Es war wieder soweit, Raphael hat zum Alpencross gerufen, nur diesmal enthielt der Alpencross keinen cross, sondern Raphael lud in seine neue Heimat ins Aostatal, genauer ins Val Gressoney.
Nachdem ich sichergestellt hatte, konditionell nicht allen Teilnehmern komplett unterlegen zu sein, hab ich mich auch überreden lassen (Hotel im Tal war ein Bonus).
Eine Woche vor dem Start dann der Schock: Karin muss absagen wegen Bruch des Sprunggelenks. Doppelter Schock bei mir: Ab jetzt bin ich allen Teilnehmern konditionell weit unterlegen und werde alleine leiden müssen.

Donnerstag Morgen ging es los, ganz entspannt so gegen 7:30 Uhr in Lindau. Marco und ich starten Richtung Süden, um Raphael fünfeinhalb Stunden später an einem Rastplatz irgendwo zwischen Mailand und Turin aufzusammeln.
Später Start in Lindau heißt später Start der Tour vor Ort. Kurz nach 14 Uhr sitzen wir auf dem Rad in Issime, und kurbeln hinauf Richtung San Grato. Am Ende des Asphalts kommt ein Schild mit vielen Regeln, inklusive Bikeverbot. Raphael, gänzlich unitalienisch, will sich dem beugen und schwört uns auf Tragen mit einem Umweg ein. "Quark mit Soße" oder so ähnlich meinen wir, und bilden uns ein, dass das nur aus versicherungstechnischen Gründen dort steht, weil ja der Asphalt endet.
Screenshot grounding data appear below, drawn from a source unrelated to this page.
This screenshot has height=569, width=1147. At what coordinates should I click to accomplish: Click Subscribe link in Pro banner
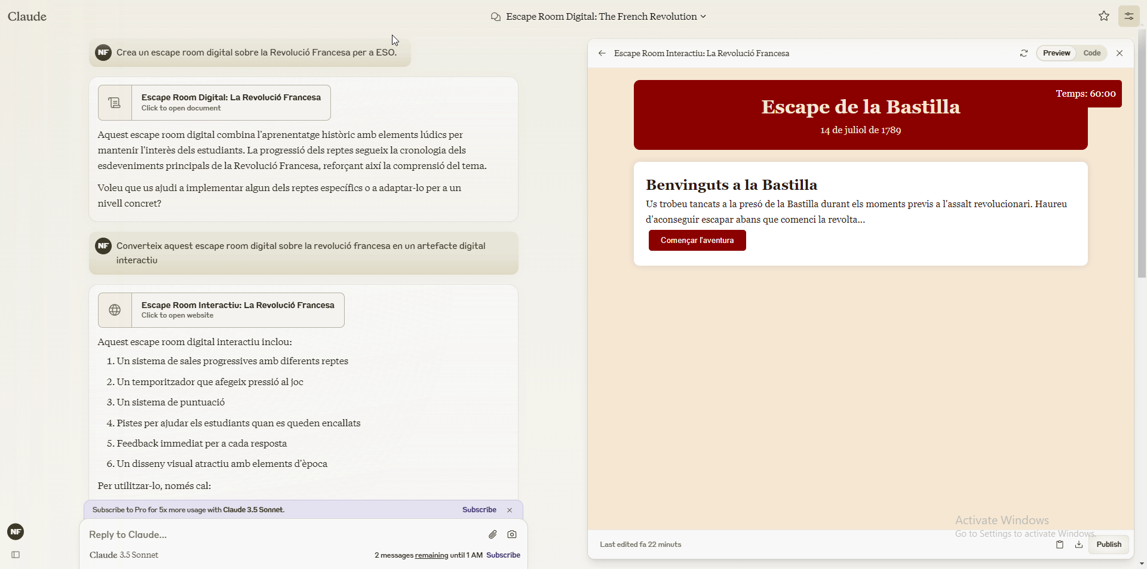(x=479, y=510)
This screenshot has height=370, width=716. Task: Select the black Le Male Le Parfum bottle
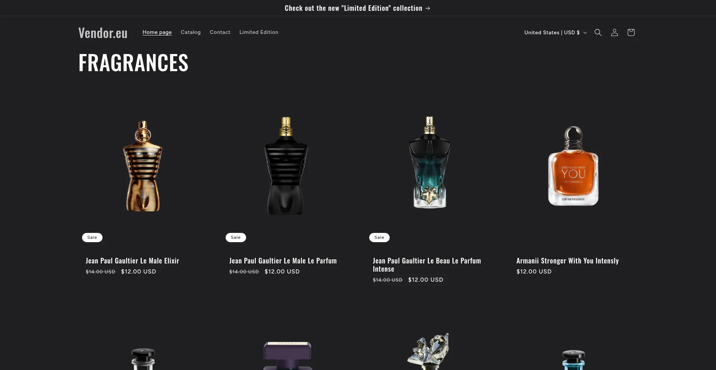coord(286,166)
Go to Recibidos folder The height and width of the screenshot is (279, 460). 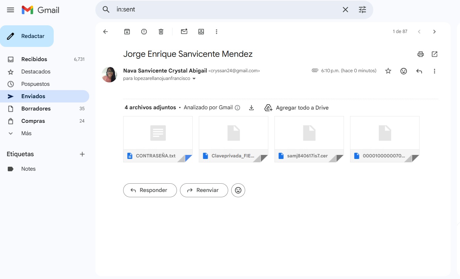click(34, 59)
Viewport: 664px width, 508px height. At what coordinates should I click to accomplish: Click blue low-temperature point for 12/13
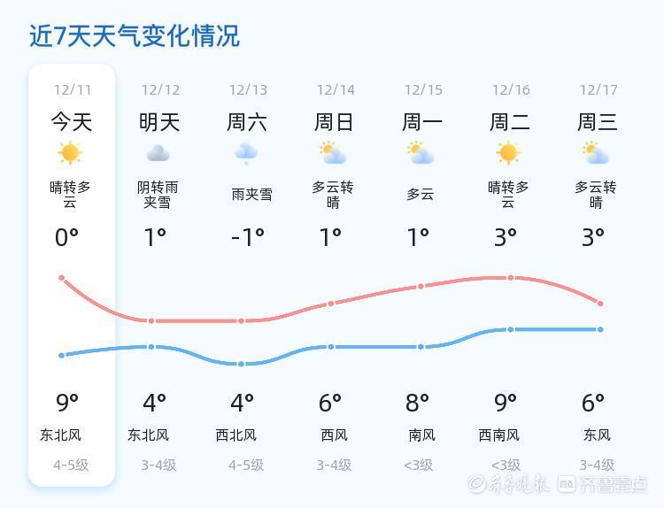click(242, 364)
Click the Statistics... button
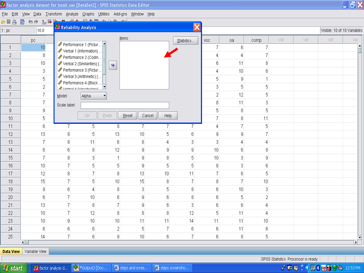Screen dimensions: 364x273 click(186, 41)
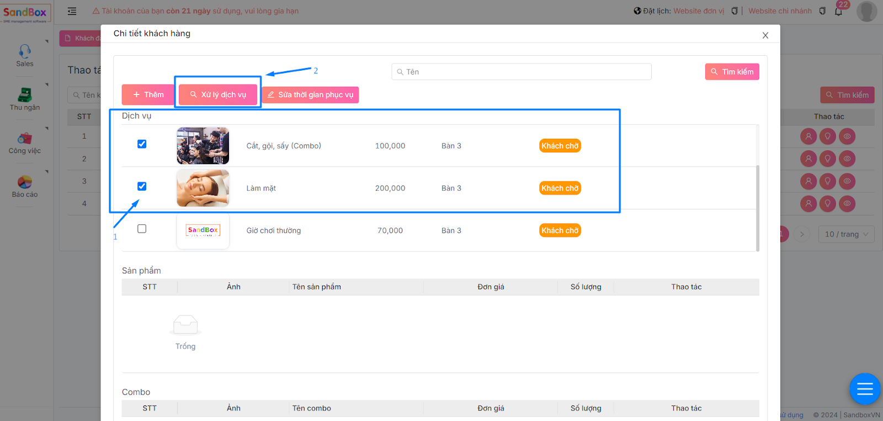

Wir werden es nie herausfinden, da wir in der Siedlung niemanden vorfinden, der uns beschimpft oder gratuliert.
Ab San Grato geht es langsam ins Tragen über Richtung Colle Dondeuil, welchen wir auch zügig erreichen. Während wir von Osten an den Colle erreichen, kommt die Regenfront fast zeitgleich von Westen. Bestes Timing!
Die Abfahrt ist schnell und überrascht uns vor allem im unteren Teil mit rutschigem Granit. Leicht fassungslos, schlittern wir leicht angespannt über die Steinstufen Richtung Dorf und klatschen uns unten angekommen ab. Gute schnelle Runde zum Einstand, jetzt ab ins Hotel.
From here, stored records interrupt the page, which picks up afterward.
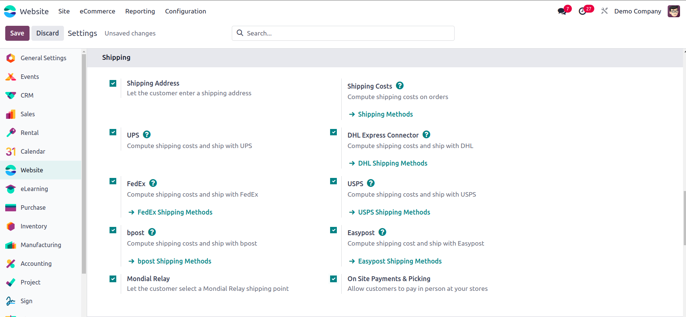
Task: Open DHL Shipping Methods link
Action: pyautogui.click(x=393, y=163)

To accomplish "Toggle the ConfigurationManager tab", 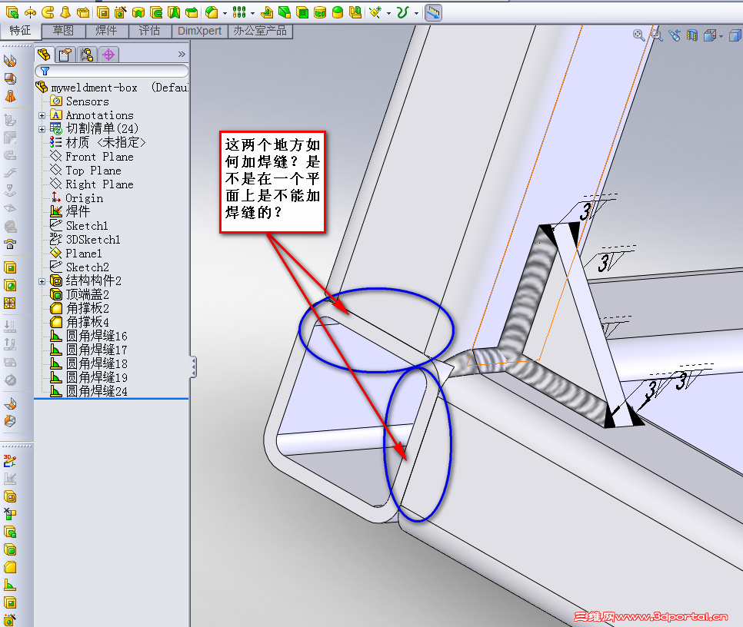I will click(x=86, y=54).
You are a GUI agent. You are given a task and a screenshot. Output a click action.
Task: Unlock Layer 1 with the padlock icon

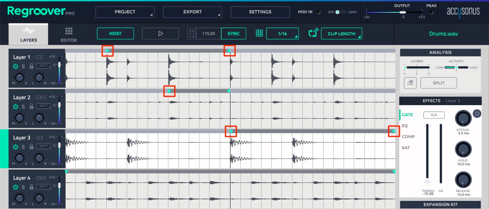[31, 66]
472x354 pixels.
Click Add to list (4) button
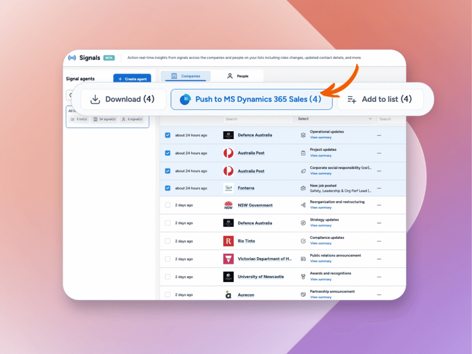(x=379, y=99)
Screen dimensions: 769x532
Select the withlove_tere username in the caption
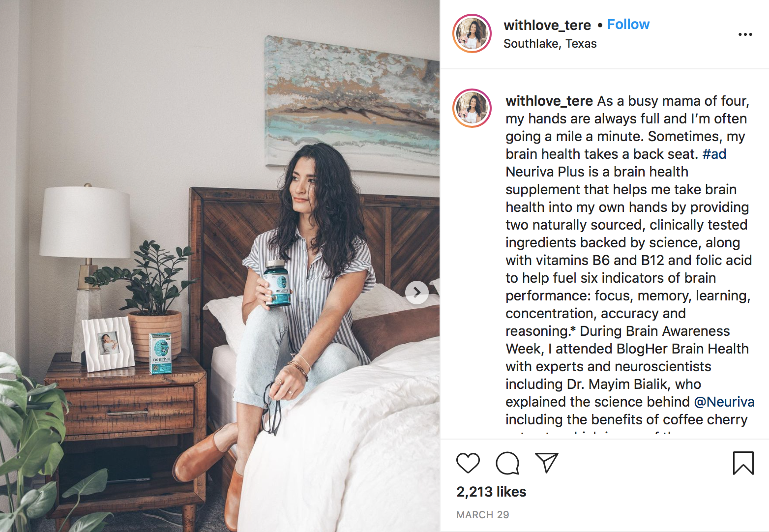(549, 101)
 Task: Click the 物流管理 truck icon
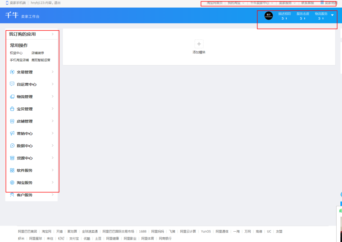coord(12,97)
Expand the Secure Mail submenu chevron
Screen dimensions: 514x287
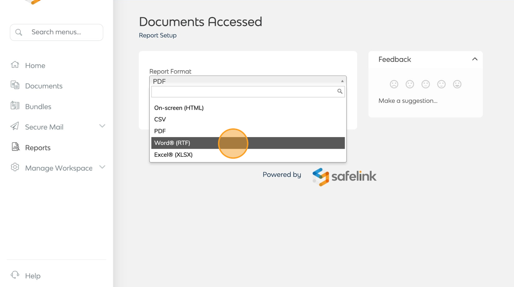pos(102,126)
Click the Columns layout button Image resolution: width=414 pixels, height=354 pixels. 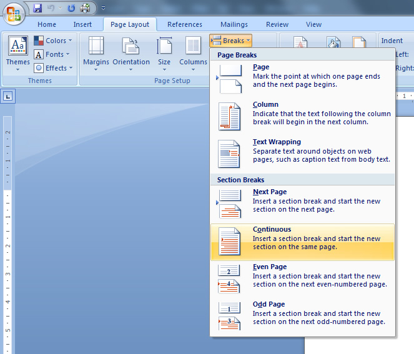(x=193, y=52)
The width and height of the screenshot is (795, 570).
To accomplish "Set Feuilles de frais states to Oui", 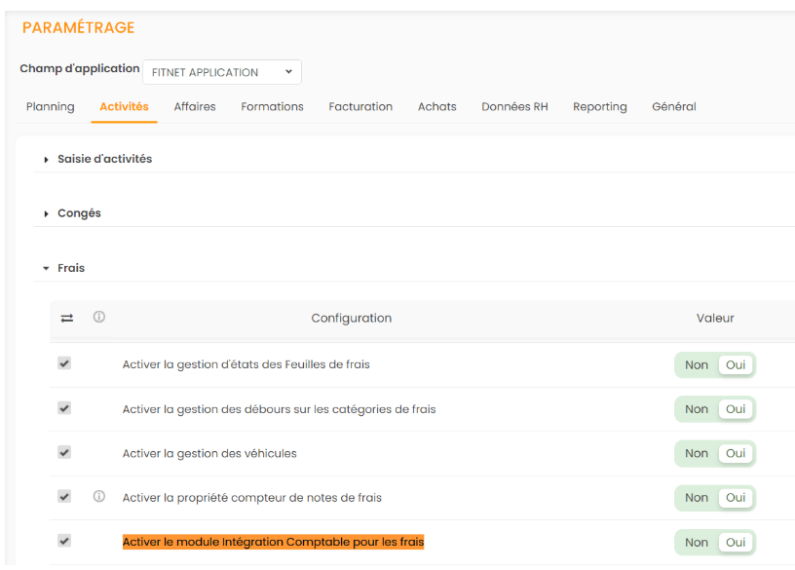I will click(x=736, y=365).
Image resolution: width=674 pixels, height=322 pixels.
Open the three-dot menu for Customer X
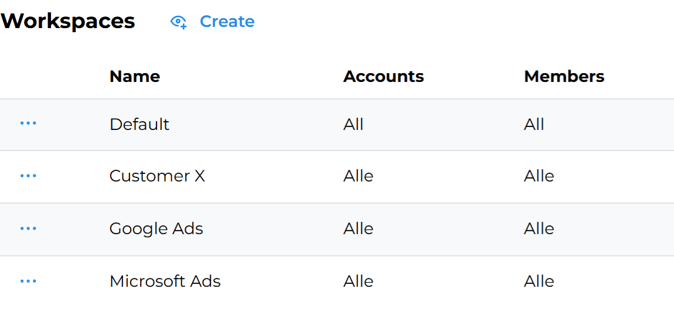(x=28, y=176)
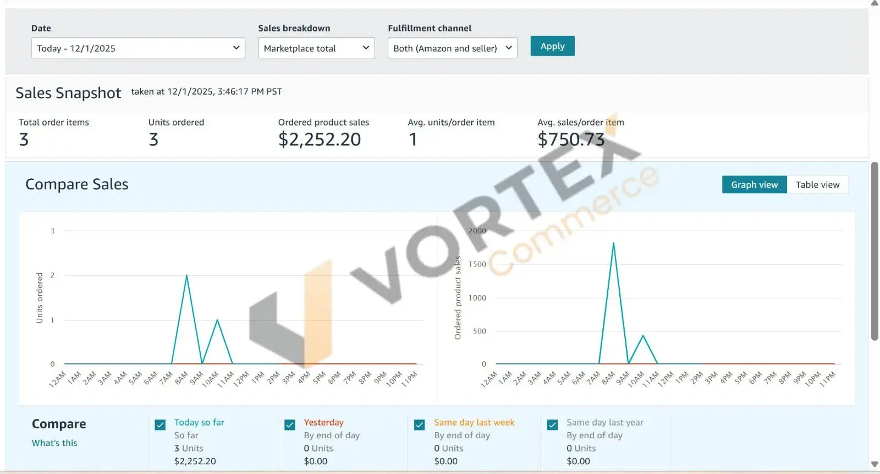Switch to Graph view tab

coord(754,185)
Am Abend wird noch wild mit dem Hotelier und seiner Tochter diskutiert, ob das, was wir die nächsten Tage vorhaben, überhaupt möglich ist. Es herrschen auf Gastgeberseite vielleicht keine Zweifel, aber Ungläubigkeit. Ein Fotobeweis wird eingefordert. Das Ziel für Freitag ist Alta Luce. Aus unerfindlichen Gründen haben wir uns für die steilste Auffahrt entschieden. Ich bin schnell neben dem Fahrrad und nicht langsamer als Marco und Raphael, die neben mir stöhnend ihre Bikes vollschwitzen. Am Lago Gabiet wird fix ein Riegel rein geschoben, wir wollen diese “wunderschöne” Skigebietslandschaft dann doch schnell hinter uns lassen. Next Stop: Orestes Hütte, eine komplett vegan betriebene Berghütte. Ich bestell drei Cappuchino und Kekse, bevor Raphael reagieren kann. Er ist nicht so recht zufrieden mit dem Cappuccino mit falscher Milch, aber da muss er halt durch. Ab hier sind noch 550 Hm zu tragen, und die sind schnell erledigt. Oben sind wir leider nicht allein. Mit gefühlten vier Dutzend anderen Wanderern muss man sich sein windstilles Plätzchen schon fast erkämpfen. Wir geniessen den Blick auf den Gletscher, machen das Beweisfoto für den Hotelchef und warten ein bissl bis auf einmal verschwinden alle Wanderer wie auf Kommando verschwinden. Merkwürdig!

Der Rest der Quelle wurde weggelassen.